Hydrogels in gynaecological treatment
- Principal Investigator: Dr Monika Gosecka, The Centre of Molecular and Macromolecular Studies, Polish Academy of Sciences
- Project title: Hydrogels composed of dynamic cross-links of controlled diffusivity and enhanced solubility of drugs for gynecological treatment
- Funding scheme: SONATA BIS 8, announced on 15 June 2018
The project was designed in order to address the limited efficacy of pharmacological treatments in gynaecology. Current therapies involve the intravaginal administration of solid globules, which are often eliminated in an uncontrolled way without any guarantee that the drug has been absorbed. Ineffective therapies lead to burdensome and costly treatments that frequently result in drug resistance and, in the worst-case scenarios, even death.

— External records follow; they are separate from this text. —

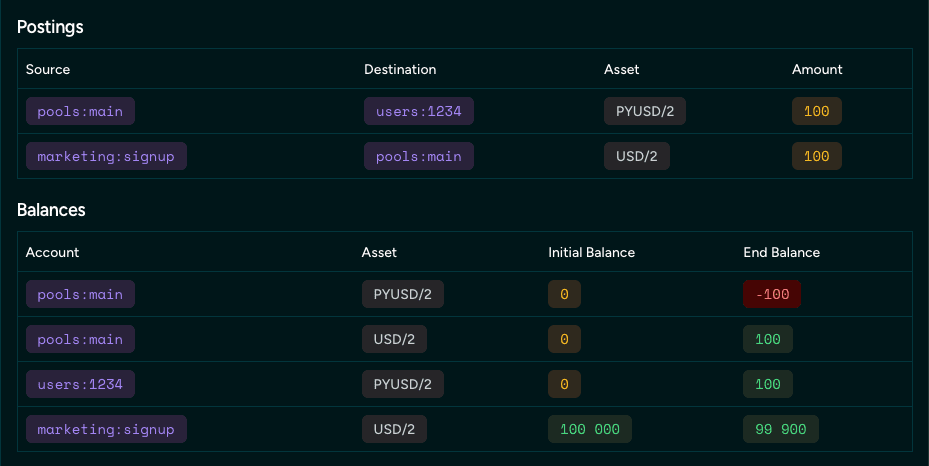929x466 pixels.
Task: Open users:1234 account in Balances table
Action: coord(80,384)
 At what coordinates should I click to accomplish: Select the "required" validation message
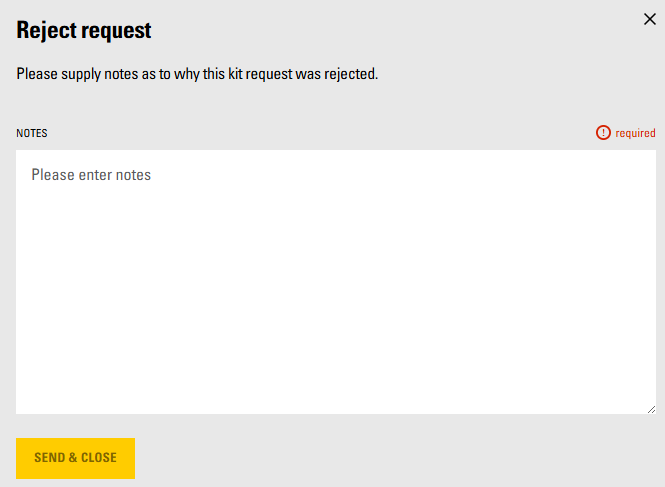[635, 133]
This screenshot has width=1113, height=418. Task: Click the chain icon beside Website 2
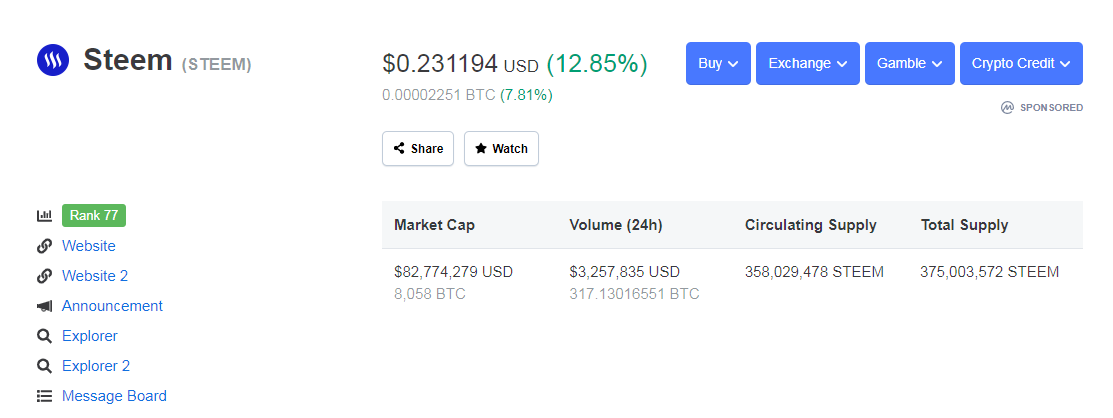(44, 276)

The research project aims to develop an effective alternative to intravaginal globules in the form of polymer-based hydrogel drug carriers. Hydrogels are made from water-swollen cross-linked polymer networks. The big challenge is how to encapsulate drugs that are not easily soluble in water in the hydrogel matrix in a way that would preserve the desired drug release profile. The hydrogels must also have very specific rheological properties to ensure their easy application. The goal of the project is thus to produce a series of innovative hydrogels that enhance the solubility of hydrophobic drugs commonly used in gynaecology so as to enable their controlled release. In order to guarantee their appropriate processing and mechanical properties, as well as the diffusion of drug molecules in the hydrogel matrix, we will rely on hydrogels based on dynamic cross-links. The properties of such gels can be adapted for use in specific therapies by regulating the strength and duration of interactions responsible for the formation of the polymer network. These, in turn, will depend on the structure of the polymers, their concentration and the type of interactions between polymer chains. The reversible characteristics of the cross-links, which involve a continuous process of association and dissociation of complementary groups, mean that the hydrogel does not have a single form, but is more plastic. A gel of this kind is able to flow, which means it can be easily delivered to the treatment site. In addition, the structure of a dynamic cross-linked hydrogel is continually reorganised and rebuilt, even when the gel is physically damaged, which allows durable, continuous layers that tightly cover the surface to be produced.
We have already developed a library of hyperbranched polymers, the structure of which can be adapted to specific drugs used in gynaecological treatment. We are looking for methods to determine the drug encapsulation capacity in the structure of these innovative macromolecules. In addition, we have synthesised new cross-linking compounds that remain active in vaginal pH conditions.
The research project will shed the necessary light on the impact of the structure and number of individual network building components on the properties of the hydrogel material and, in the longer term, allow hydrogels to be used as a matrix for controlled intravaginal drug delivery. The results of the project will help to determine, for instance, how to control the rheological properties and the porosity of the hydrogel, while preserving its biocompatibility. This fundamental knowledge will serve as the point of departure for designing specific new drug forms.
The essential tools used in the project include a rheometer purchased as part of an earlier project funded under the SONATA 9 call, which we are planning to develop further for the purposes of the current project.
Dr Monika Gosecka
Graduate of the Faculty of Physics and Chemistry of the University of Łódź. Between 2008 and 2013, she worked at the Centre of Molecular and Macromolecular Studies of the Polish Academy of Sciences, where she earned her PhD degree. After a year-long postdoc at the École Supérieure de Physique et de Chimie Industrielles in Paris, she returned to the Centre of Molecular and Macromolecular Studies, PAS. In 2015, she won the SONATA 9 call, which allowed her to develop an innovative supramolecular polymer network exhibiting selective sensitivity toward dihydroxyaromatic compounds. At present, she is conducting a project funded under SONATA BIS 8, which aims to develop a more effective treatment platform for gynaecological therapies. She won the Smart Progress Award 2019 from the Centre for Smart Progress (Centrum Inteligentnego Rozwoju) in the “Scientist of the Future” category for her projects funded by the National Science Centre. In 2019, she was awarded with the IAAM Young Scientist Medal. She has also won the scholarship of the Minister of Science and Higher Education for outstanding young scientists. Since 2018, she has headed the Team of Cross-Linked Materials at the Centre of Molecular and Macromolecular Studies, PAS, and in 2020, she was elected as a member of the Polymer Division at the IUPAC.